== Information supplied ==

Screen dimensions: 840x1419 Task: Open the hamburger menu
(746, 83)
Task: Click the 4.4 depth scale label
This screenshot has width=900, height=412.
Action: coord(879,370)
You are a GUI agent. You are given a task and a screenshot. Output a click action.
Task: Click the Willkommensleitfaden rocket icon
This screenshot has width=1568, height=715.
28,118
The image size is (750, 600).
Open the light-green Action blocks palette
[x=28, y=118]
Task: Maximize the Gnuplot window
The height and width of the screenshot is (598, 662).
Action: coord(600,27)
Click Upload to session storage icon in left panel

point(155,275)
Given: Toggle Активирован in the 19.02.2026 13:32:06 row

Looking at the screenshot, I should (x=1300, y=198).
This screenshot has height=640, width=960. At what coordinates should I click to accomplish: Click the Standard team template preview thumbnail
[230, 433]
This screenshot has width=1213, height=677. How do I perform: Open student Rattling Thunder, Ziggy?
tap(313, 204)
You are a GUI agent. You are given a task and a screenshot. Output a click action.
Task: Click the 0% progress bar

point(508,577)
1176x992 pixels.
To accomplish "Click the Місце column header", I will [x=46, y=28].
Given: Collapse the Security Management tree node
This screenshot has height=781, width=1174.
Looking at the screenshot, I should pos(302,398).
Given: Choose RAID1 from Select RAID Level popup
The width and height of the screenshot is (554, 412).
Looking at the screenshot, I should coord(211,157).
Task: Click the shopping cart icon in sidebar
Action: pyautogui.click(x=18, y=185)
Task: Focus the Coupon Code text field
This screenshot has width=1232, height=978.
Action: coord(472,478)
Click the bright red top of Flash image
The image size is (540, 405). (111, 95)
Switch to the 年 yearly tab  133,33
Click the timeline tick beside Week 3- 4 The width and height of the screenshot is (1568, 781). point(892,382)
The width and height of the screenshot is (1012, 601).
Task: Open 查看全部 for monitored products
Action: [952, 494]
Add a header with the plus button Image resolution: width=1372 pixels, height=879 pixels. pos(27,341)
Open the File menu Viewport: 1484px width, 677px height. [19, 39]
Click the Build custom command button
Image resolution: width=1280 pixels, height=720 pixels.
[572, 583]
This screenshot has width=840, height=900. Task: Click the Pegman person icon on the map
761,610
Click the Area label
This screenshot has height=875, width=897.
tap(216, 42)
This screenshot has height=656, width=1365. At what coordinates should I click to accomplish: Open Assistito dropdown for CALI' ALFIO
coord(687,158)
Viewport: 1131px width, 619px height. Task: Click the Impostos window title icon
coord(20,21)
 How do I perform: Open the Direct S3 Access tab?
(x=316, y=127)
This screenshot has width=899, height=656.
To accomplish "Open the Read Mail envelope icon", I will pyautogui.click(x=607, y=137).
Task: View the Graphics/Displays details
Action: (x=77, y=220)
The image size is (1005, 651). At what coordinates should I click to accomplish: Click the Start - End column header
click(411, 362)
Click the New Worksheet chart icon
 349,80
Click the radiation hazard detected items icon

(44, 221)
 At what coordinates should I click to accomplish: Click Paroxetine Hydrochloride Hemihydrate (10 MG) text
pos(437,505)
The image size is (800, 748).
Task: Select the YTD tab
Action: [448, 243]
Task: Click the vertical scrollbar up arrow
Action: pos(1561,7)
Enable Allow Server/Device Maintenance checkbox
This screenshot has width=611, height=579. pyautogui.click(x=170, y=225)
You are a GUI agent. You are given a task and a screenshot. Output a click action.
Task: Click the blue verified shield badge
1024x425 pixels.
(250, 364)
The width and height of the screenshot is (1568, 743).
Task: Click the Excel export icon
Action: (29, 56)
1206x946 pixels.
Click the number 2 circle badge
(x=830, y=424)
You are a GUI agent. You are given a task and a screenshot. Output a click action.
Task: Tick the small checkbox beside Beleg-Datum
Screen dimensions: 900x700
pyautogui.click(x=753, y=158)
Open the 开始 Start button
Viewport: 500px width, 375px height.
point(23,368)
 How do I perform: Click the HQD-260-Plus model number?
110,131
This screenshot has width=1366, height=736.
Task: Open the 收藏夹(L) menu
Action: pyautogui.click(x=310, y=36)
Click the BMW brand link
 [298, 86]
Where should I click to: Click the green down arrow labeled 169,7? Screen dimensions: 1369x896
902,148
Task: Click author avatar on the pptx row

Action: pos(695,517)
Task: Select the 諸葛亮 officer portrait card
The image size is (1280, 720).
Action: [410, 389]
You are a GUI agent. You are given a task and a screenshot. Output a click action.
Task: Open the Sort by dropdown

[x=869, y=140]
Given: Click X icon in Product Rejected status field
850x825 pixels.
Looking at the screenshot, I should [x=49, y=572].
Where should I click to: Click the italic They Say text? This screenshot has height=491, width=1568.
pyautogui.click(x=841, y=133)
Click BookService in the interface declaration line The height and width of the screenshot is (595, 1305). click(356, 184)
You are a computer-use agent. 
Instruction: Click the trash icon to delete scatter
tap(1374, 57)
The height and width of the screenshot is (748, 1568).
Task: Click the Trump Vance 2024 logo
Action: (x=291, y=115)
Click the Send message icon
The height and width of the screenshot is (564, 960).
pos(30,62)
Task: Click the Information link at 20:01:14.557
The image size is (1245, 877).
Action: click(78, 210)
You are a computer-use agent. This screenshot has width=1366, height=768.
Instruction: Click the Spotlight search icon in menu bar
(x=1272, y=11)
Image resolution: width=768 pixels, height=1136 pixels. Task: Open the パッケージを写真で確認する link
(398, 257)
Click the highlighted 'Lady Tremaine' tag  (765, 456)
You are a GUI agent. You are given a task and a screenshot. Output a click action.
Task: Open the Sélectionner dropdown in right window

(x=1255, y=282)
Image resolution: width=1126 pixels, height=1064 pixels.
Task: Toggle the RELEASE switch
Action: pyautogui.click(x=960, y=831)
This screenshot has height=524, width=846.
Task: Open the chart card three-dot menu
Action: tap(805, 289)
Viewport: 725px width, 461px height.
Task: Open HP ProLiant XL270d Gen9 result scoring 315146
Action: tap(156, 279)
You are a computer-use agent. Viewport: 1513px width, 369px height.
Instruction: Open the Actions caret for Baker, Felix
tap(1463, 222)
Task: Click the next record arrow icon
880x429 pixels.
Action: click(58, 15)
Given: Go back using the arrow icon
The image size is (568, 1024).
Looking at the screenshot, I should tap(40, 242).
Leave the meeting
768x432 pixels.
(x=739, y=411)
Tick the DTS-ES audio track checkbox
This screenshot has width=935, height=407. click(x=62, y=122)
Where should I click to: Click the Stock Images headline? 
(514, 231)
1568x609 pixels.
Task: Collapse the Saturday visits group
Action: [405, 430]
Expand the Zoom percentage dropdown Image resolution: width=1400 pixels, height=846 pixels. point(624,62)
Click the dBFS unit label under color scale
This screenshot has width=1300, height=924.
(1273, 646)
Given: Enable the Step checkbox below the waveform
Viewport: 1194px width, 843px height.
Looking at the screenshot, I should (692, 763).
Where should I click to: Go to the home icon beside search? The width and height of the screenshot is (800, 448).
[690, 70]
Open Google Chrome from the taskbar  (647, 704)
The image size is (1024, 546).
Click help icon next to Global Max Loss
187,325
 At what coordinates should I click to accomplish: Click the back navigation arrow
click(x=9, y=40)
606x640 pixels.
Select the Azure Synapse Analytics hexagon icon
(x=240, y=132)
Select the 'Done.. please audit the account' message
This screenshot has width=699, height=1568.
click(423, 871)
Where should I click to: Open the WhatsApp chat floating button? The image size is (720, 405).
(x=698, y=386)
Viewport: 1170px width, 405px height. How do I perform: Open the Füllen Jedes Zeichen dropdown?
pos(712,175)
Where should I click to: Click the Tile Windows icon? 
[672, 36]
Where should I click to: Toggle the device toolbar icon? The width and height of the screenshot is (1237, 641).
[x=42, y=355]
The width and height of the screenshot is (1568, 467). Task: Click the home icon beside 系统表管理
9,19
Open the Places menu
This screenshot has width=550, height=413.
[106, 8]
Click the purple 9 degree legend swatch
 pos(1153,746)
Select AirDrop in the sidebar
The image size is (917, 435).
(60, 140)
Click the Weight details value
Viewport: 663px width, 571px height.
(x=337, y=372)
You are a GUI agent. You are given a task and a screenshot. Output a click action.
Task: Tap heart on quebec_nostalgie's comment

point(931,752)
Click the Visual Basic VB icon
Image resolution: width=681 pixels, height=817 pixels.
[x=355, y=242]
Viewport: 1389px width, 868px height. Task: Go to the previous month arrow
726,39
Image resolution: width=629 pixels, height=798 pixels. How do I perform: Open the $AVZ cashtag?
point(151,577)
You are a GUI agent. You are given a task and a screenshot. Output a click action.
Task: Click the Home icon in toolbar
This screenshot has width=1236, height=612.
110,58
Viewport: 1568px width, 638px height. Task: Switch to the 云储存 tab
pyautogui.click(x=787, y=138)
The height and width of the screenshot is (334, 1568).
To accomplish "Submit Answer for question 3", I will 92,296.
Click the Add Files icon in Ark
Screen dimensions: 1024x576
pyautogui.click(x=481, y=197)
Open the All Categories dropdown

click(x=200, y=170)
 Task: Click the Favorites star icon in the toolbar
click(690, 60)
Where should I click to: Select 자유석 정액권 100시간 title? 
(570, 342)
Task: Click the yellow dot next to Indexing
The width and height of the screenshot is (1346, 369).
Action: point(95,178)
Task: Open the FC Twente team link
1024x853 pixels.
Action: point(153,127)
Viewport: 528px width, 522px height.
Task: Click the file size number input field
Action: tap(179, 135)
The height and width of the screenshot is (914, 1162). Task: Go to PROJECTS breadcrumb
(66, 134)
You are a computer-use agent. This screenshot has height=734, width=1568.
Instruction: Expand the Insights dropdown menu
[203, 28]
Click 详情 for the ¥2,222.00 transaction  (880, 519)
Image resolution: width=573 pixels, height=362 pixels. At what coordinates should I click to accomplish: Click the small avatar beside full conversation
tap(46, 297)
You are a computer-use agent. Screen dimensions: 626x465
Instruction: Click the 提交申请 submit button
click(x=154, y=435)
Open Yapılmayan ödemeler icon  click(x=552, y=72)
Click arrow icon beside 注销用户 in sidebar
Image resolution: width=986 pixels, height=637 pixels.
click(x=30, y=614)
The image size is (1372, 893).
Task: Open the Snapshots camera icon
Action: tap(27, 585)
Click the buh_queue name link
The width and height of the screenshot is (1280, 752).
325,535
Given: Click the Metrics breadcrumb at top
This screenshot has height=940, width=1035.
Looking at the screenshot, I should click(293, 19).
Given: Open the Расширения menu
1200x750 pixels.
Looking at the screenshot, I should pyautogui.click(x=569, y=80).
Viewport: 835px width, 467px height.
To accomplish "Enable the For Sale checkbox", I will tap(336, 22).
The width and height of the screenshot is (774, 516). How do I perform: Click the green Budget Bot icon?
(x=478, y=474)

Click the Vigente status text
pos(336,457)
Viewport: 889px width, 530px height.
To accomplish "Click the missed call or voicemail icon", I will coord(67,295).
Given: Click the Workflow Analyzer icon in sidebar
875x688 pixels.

===

> [Exercise description] Quote exactly the opening line of the material above and every line after it, up to and including the line that contains "Given: Choose RAID1".

> [Solution for this exercise]
Screen dimensions: 840x1419 Task: Open the hamburger menu
(746, 83)
Task: Click the 4.4 depth scale label
This screenshot has width=900, height=412.
Action: coord(879,370)
You are a GUI agent. You are given a task and a screenshot. Output a click action.
Task: Click the Willkommensleitfaden rocket icon
This screenshot has width=1568, height=715.
28,118
The image size is (750, 600).
Open the light-green Action blocks palette
[x=28, y=118]
Task: Maximize the Gnuplot window
The height and width of the screenshot is (598, 662).
Action: coord(600,27)
Click Upload to session storage icon in left panel

point(155,275)
Given: Toggle Активирован in the 19.02.2026 13:32:06 row

Looking at the screenshot, I should (x=1300, y=198).
This screenshot has height=640, width=960. At what coordinates should I click to accomplish: Click the Standard team template preview thumbnail
[230, 433]
This screenshot has width=1213, height=677. How do I perform: Open student Rattling Thunder, Ziggy?
tap(313, 204)
You are a GUI agent. You are given a task and a screenshot. Output a click action.
Task: Click the 0% progress bar

point(508,577)
1176x992 pixels.
To accomplish "Click the Місце column header", I will [x=46, y=28].
Given: Collapse the Security Management tree node
This screenshot has height=781, width=1174.
Looking at the screenshot, I should pos(302,398).
Given: Choose RAID1 from Select RAID Level popup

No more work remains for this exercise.